# Flounder Motohomes



## johnsandywhite (May 9, 2005)

Thought you may be interested in the new >> Flounder Motorhome << believed to be made by the man who built the Bounders?


----------



## Scotjimland (May 23, 2005)

HI JSW 

Not particulary impressed .. hope the RV is more professional than the website


----------



## johnsandywhite (May 9, 2005)

ScotJimland said:


> Not particulary impressed .. hope the RV is more professional than the website


 :lol: My own sentiments exactly. I nearly didn't bother to wait for it to load. Lazy progaramming. But anyway. It adds to the list that we published previously when asked for RV manufacturers. :wink:


----------



## Sparrow (May 10, 2005)

They must have readyour comments about the web site.  
I cannot even get to see the site this morning :? 
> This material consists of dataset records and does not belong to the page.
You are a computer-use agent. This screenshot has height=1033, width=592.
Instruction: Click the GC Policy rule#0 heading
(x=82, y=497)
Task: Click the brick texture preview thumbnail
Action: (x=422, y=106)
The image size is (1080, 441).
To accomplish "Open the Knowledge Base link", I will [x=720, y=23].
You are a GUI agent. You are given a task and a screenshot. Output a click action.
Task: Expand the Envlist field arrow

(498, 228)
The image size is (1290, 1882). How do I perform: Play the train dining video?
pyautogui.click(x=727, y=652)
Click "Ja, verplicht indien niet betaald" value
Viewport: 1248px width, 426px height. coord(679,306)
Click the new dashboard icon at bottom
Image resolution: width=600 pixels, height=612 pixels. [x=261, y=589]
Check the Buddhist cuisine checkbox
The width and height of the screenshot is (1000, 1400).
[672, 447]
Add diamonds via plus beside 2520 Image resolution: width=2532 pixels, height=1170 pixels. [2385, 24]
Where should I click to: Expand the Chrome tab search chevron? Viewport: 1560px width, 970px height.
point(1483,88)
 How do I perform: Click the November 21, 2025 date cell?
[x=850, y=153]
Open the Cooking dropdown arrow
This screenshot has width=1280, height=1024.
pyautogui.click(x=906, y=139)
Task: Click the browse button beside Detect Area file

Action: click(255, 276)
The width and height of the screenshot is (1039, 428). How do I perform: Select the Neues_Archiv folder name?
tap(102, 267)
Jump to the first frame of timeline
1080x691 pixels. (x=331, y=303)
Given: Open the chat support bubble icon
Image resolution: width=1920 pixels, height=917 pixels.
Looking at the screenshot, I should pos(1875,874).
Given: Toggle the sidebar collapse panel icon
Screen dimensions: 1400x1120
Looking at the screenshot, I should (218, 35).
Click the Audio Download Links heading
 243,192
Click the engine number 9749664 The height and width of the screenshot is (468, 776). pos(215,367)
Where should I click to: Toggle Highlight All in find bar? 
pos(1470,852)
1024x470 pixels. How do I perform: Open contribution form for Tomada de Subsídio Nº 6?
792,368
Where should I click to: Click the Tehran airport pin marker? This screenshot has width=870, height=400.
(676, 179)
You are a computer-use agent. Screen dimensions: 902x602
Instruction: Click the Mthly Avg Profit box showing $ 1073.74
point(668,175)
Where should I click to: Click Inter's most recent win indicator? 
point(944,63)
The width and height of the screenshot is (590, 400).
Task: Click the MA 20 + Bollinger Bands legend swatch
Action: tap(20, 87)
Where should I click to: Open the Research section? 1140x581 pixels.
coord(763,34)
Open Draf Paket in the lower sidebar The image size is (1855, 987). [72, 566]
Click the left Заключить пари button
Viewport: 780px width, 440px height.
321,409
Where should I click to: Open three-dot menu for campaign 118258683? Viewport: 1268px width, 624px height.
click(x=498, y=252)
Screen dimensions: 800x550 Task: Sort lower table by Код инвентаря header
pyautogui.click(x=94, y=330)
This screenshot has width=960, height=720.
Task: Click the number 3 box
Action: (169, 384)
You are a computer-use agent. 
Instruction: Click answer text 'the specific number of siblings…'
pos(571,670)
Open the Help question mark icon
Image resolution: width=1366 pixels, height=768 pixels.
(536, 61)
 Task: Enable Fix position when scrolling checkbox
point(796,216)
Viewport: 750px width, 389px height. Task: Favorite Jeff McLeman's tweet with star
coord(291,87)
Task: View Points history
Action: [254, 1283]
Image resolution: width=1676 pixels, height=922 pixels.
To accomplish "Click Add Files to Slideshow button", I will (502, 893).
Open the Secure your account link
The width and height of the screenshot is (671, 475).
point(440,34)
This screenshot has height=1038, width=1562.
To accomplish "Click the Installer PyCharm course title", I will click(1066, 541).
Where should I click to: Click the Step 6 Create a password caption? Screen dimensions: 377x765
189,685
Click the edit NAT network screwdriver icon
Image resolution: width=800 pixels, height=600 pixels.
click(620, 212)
Will try again later just out of interest.

Mike


----------



## Pusser (May 9, 2005)

Flounder seems to me an odd name for something which you are trying to sell as reliable and comfortable. Wonder what the next model will be called...perhaps "Buggered".

Actually Buggered Motorhomes does have a certain ring to it.


----------



## Scotjimland (May 23, 2005)

Sparrow said:


> They must have readyour comments about the web site.
> I cannot even get to see the site this morning :?


Yip, it's FLOUNDERED :lol:


----------